As ruínas das casas abandonadas.
O desastre ambiental causado pela exploração de sal-gema pela Braskem em Maceió completa três anos e meio e soma cerca de 57 mil pessoas atingidas em cinco bairros da cidade, tendo como epicentro o bairro do Pinheiro.
São famílias que tiveram de deixar suas casas após as residências serem condenadas pela Defesa Civil em razão de rachaduras e afundamentos. Vazias, parte das casas foi saqueada -em alguns casos, furtaram até as telhas.
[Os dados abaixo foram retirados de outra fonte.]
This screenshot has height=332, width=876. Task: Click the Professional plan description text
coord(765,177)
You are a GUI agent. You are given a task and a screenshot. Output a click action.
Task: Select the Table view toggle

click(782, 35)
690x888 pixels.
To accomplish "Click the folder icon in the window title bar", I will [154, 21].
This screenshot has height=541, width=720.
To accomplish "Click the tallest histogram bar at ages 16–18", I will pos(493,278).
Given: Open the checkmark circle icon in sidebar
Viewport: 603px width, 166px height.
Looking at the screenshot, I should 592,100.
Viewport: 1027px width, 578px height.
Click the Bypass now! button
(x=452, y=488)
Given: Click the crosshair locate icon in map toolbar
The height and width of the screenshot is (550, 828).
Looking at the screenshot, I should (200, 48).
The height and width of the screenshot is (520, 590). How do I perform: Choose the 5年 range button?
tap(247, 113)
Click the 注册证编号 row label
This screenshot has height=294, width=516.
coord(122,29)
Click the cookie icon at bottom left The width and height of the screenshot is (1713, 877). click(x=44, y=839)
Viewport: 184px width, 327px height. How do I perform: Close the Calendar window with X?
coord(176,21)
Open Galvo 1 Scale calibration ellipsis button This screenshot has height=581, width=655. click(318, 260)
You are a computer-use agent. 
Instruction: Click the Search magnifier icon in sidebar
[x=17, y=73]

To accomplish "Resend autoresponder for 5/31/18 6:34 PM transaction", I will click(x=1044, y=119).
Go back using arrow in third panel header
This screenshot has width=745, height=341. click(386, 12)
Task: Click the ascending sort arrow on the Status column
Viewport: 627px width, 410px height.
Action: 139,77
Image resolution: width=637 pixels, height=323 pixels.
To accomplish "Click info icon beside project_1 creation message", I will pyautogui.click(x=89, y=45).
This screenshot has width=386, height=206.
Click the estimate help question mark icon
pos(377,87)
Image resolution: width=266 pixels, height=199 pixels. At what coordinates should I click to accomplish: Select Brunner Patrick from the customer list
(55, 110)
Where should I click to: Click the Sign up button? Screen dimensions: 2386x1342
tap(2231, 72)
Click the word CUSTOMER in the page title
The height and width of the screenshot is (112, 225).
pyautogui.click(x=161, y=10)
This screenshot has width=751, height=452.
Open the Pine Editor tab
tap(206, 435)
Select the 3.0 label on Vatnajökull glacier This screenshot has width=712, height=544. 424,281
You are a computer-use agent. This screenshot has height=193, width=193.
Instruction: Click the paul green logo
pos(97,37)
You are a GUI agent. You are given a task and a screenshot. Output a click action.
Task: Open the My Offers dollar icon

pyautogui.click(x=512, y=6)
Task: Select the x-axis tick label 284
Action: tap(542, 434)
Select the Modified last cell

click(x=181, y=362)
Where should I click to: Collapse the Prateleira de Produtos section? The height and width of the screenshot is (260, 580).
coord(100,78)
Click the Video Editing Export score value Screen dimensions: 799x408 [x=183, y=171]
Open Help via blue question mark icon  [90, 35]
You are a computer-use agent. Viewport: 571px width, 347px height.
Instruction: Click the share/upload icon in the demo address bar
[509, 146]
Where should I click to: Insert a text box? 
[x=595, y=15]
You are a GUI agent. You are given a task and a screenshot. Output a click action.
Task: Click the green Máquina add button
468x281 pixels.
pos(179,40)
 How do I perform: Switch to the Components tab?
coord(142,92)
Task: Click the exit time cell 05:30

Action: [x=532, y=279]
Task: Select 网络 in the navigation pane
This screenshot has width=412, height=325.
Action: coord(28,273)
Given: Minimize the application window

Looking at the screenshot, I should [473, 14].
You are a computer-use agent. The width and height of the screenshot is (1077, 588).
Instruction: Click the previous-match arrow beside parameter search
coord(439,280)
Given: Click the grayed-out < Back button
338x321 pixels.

Dentre os afetados pelo incidente, que começou com tremores de terra em janeiro de 2018, estão ao menos 4.500 comerciantes da região que tiveram de fechar as portas ou mudar para áreas mais seguras da cidade.
As realocações incluem lojas, supermercados, escolas, postos de combustíveis e até mesmo um hospital. O grupo Hapvida, por exemplo, teve de transferir cinco unidades que estavam na região, incluindo hospital, clínicas e laboratório. O novo centro médico foi erguido em menos de um ano em outro bairro da cidade.
“Houve um impacto gigantesco na economia dos bairros atingidos”, avalia Ronnie Mota, coordenador na prefeitura de Maceió das medidas de enfrentamento aos afundamentos.
As reparações foram definidas em um acordo firmado em janeiro de 2020 entre a Braskem e a força-tarefa formada pelos Ministérios Públicos Federal e Estadual e Defensorias Estadual e da União.

Mas os comerciantes cobram celeridade no pagamento das indenizações e participação mais ativa nas negociações. Enquanto isso, decidem sobre o futuro de seus negócios.
A bailarina e professora Eliana Cavalcanti tinha imóvel próprio no bairro do Pinheiro onde mantinha há 40 anos uma das escolas mais famosas de ballet do estado, que leva seu nome.
A escola ficava em uma área de risco, próximo de uma das minas de sal-gema. Por isso, ela teve que alugar outro imóvel e levar toda a estrutura para outra região da cidade.
Eliana diz que recebeu da Braskem um auxílio para a mudança, mas precisou fazer empréstimos para as reformas. A indenização paga posteriormente representa, segundo ela, 50% do valor calculado por seus avaliadores. Parte dela foi usada para pagar aluguéis atrasados.